Below the school is the tiny Arctic town of Rankin Inlet, Nunavut Territory, Canada. The town sits on the tundra on the northwestern shore of Hudson Bay. It is desolate, cold and gray.

Inside, the school’s gymnasium is crawling with young, anxious thespians. They have come to audition for a part in a Missoula Children’s Theatre production of Robin Hood and their story is part of a newly released documentary from Montana filmmakers: The Little Red Truck.

The gym’s walls bounce the noise, chatter and chaos around like basketballs. Kids are kids anywhere — you put a couple hundred of them in a big room and they’ll fill it with laughter, yelling, pushing, tugging, wrestling and an occasional tear.

The young theatre tour directors shout and plead for quiet. They have come from Missoula with a simple mission: Take a room full of kids, most of whom have no acting experience, and create a play in five days.

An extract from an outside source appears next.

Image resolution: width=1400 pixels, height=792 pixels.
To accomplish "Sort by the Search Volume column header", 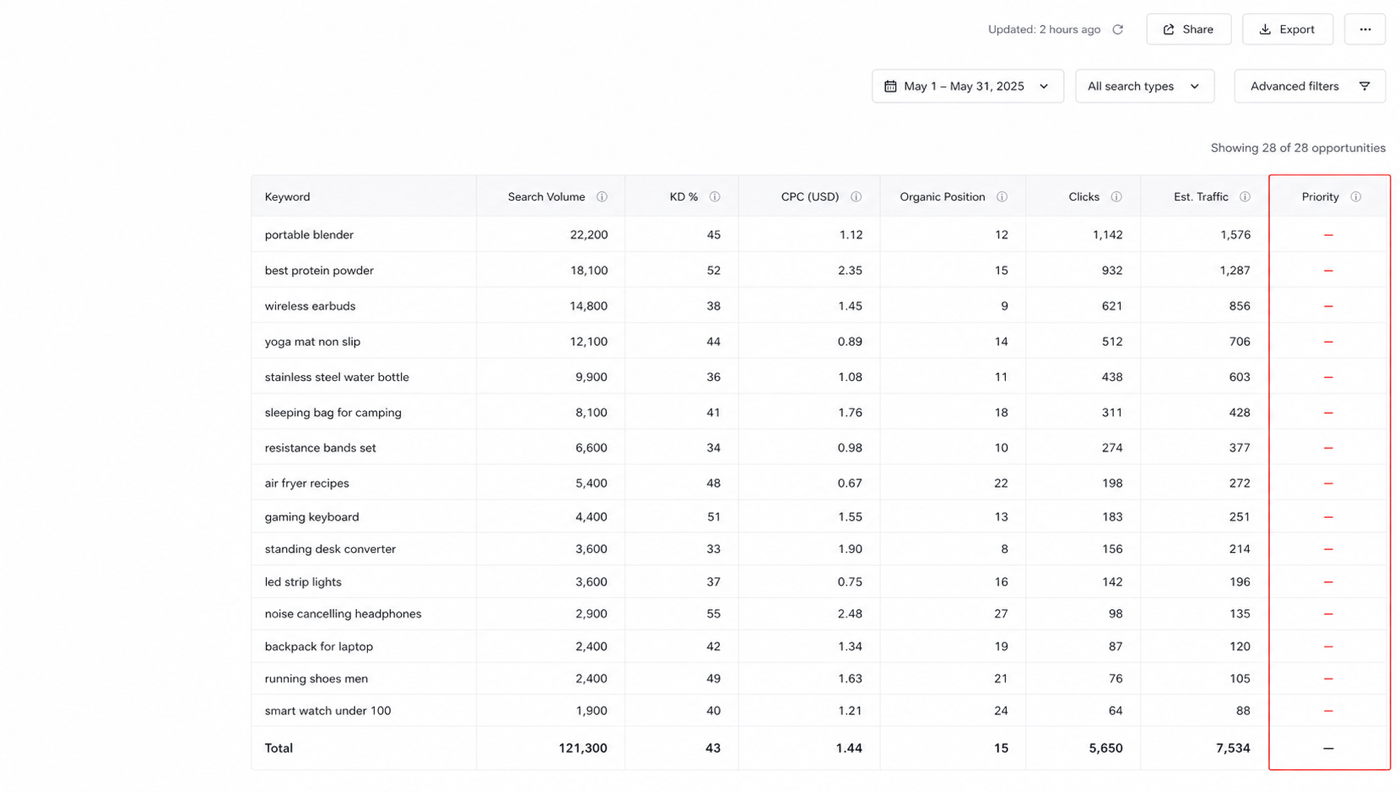I will (x=546, y=197).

But this relatively straightforward goal is the beating heart of the Missoula Children’s Theatre. It is the reason why little red trucks depart from Missoula to all corners of the continent every year. It is why documentary filmmakers Rob Whitehair and Pam Voth embarked on an 18-month-long project to follow the trucks and explore the transformation that takes place in communities and in kids around the world when the red trucks roll into town.

“Most people in Missoula know that Missoula Children’s Theatre is a community theatre, but they don’t really know about all the little red trucks,” Whitehair said.

He and his wife, Voth, were like everyone else.